Posted by Axel de Velp sur 26 novembre 2012

Je change un peu de formule étant donné que j’ai beaucoup de mal à rattraper mon retard sur les films que je visionne depuis la rentrée. Dorénavant, je publierai les critiques de façon plus ramassée, deux ou trois films à la fois, rarement plus. Il est possible aussi que je « saute » certains films parmi ceux que j’aurai vu, pour me concentrer sur ceux sur lesquels je souhaite vraiment écrire (par forcément d’ailleurs les « meilleurs » ou les plus emblématiques, ça dépendra surtout de mon envie). Dans ce cas, je ferai figurer en fin de publication les films que je ne critiquerai pas, vus dans la même période que ceux de l’article. En espérant que cette nouvelle formule continue de vous plaire… Enjoy !

Le Magasin des suicides (réal. Patrice Leconte, 2012 – vu le mardi 16 octobre 2012)

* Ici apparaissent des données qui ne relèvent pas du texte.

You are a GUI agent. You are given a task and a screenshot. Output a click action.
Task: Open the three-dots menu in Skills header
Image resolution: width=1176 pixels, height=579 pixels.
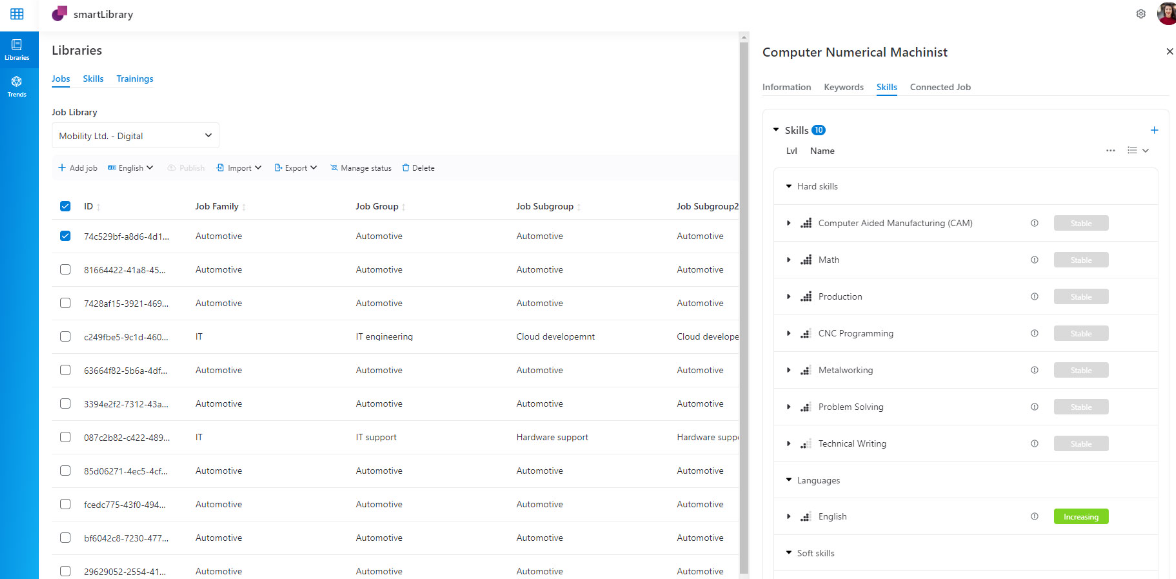1111,151
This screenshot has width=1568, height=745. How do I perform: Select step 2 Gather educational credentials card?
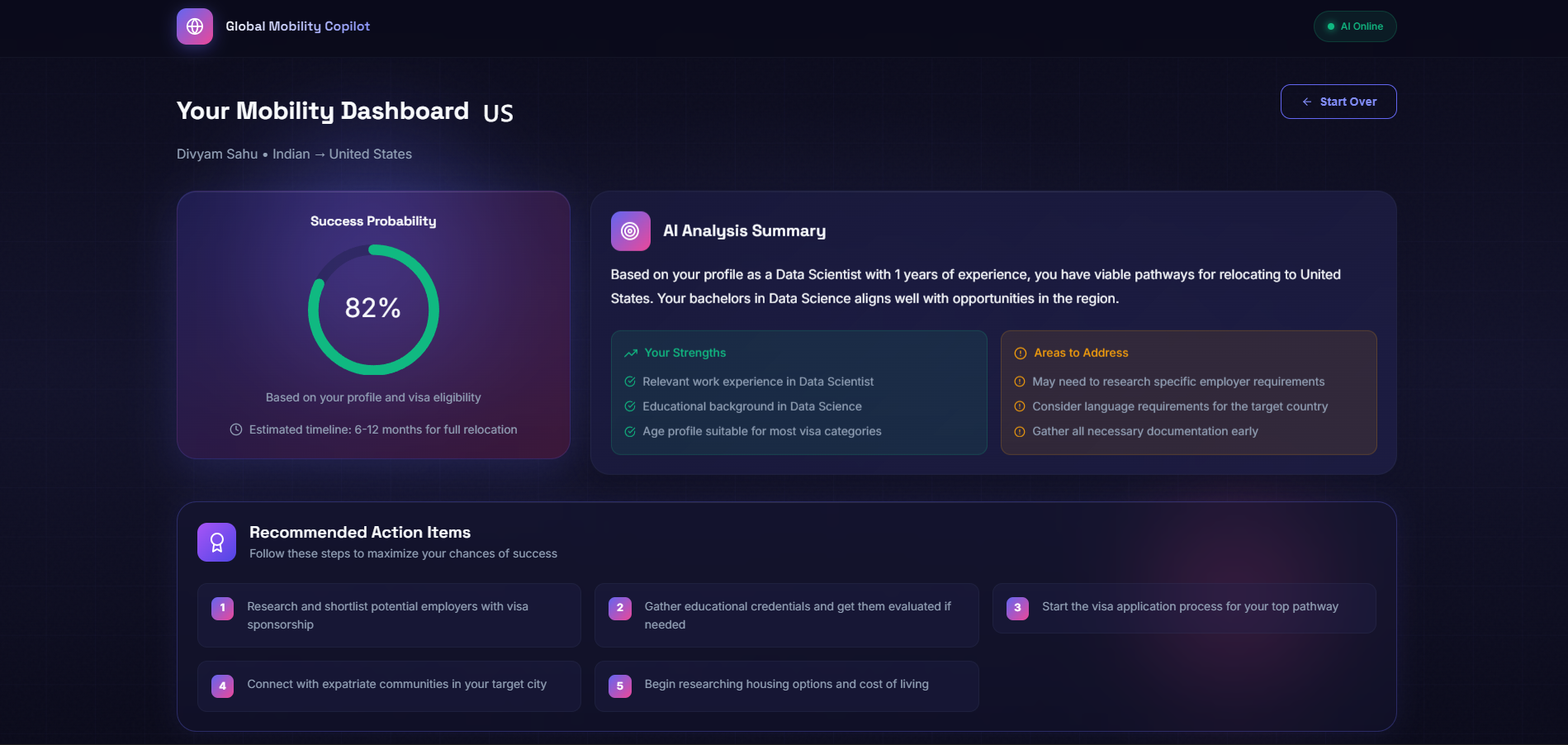[787, 615]
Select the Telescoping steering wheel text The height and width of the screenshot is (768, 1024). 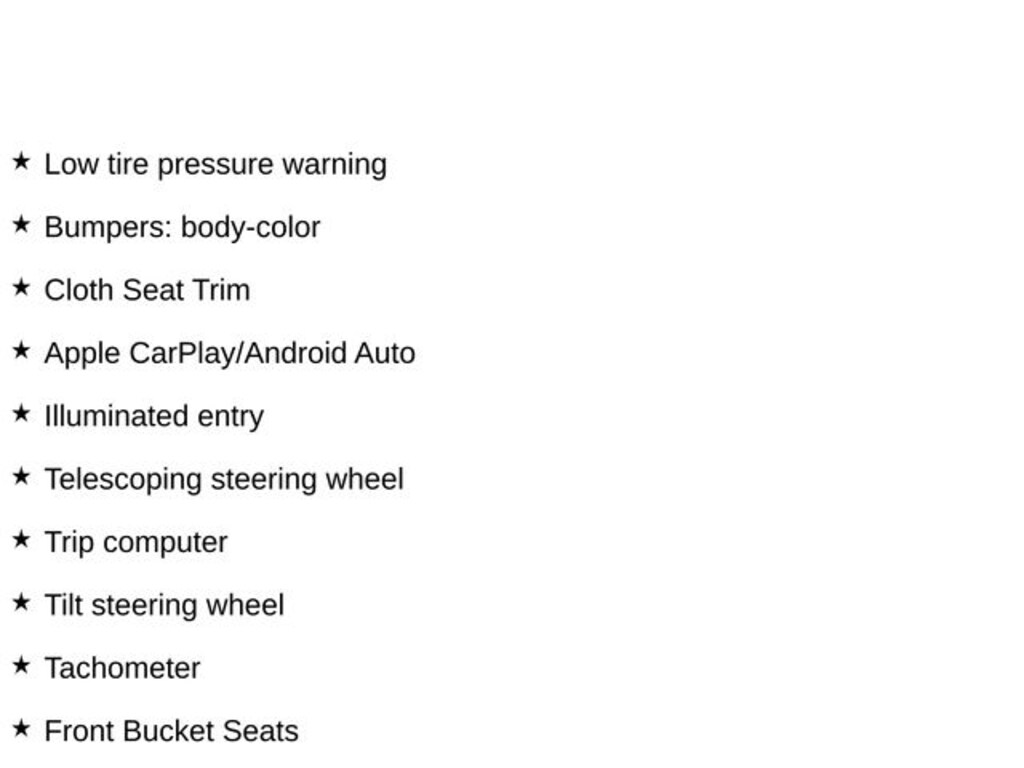(224, 479)
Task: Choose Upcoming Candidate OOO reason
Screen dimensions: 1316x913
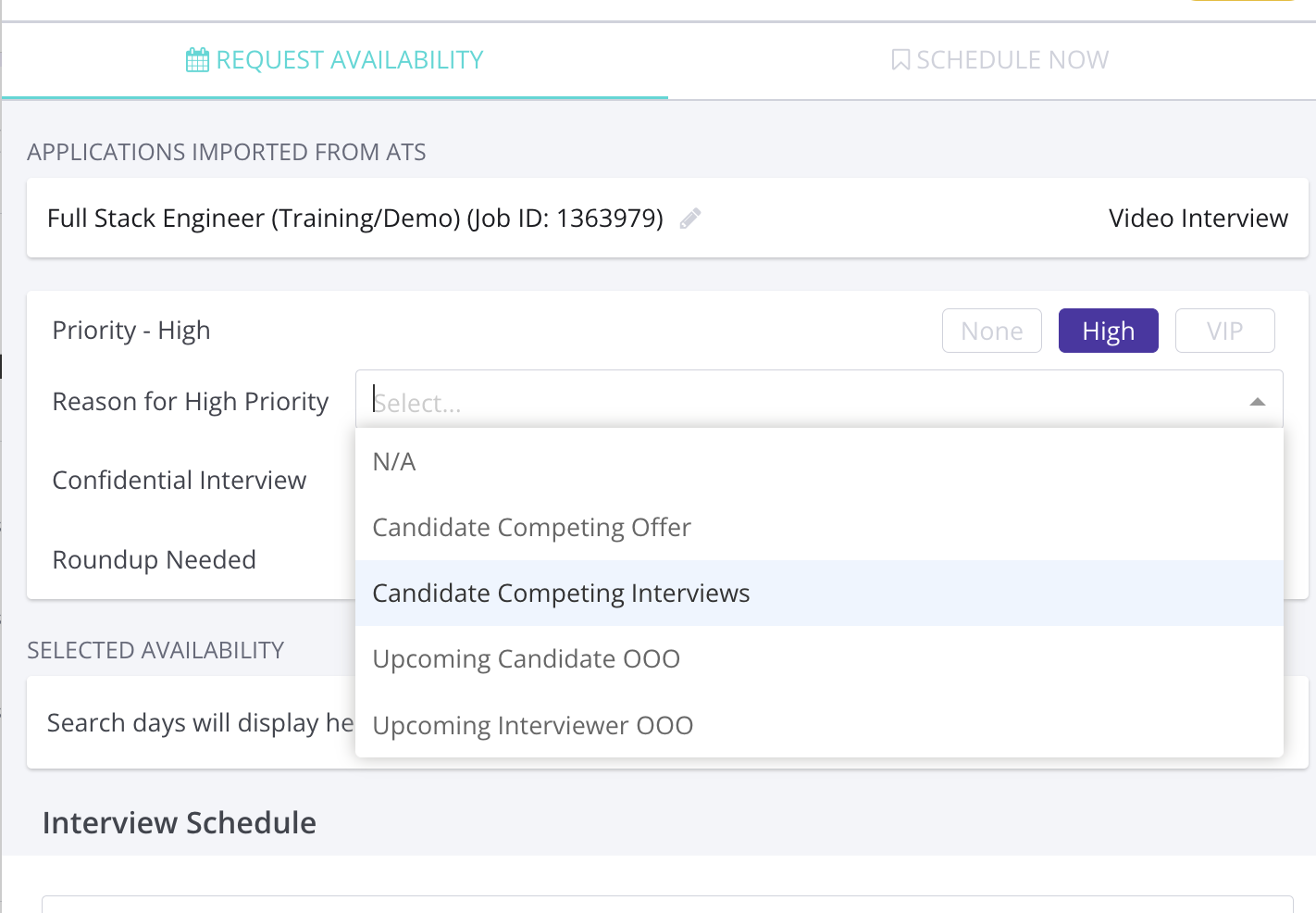Action: tap(526, 658)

Premier film d’animation du cinéaste, adapté du roman de Jean Teulé, Le Magasin des suicides nous amène dans cet univers pessimiste où le suicide est le seul moyen de « réussir » sa vie. La famille Tuvache tient un magasin dont le fonds de commerce est l’exploitation de cette activité particulière et tout va pour le mieux (ou plutôt le pire), jusqu’à l’arrivée du dernier rejeton de la famille, Alan, dont la gaieté et la joie de vivre viennent compromettre l’avenir maussade de la famille. Le ton cynique, l’humour noir du roman est très bien retranscrit à l’écran : dans l’écriture, y compris celle des chansons (puisque le cinéaste a fait le choix de faire un film chanté par moments), mais aussi dans l’esthétique du film. Réalisé en 2D (avec quelques décors en 3D), retravaillé ensuite avec succès en 3D Relief, le film est une petite merveille de graphisme, avec une attention dans les détails particulièrement jouissives. Le chara design est aussi réussi et chaque personnage traduit bien sa propre psychologie. On regrettera que le film s’essouffle un peu vers la fin, la faute peut-être à un récit original assez court et à un dénouement final est en parfaite opposition avec celui du film. Leconte a certainement ici fait un choix cher à son cœur, mais il le contraint à des acrobaties scénaristiques malheureusement dommageables pour la cohésion narrative et le rythme du film.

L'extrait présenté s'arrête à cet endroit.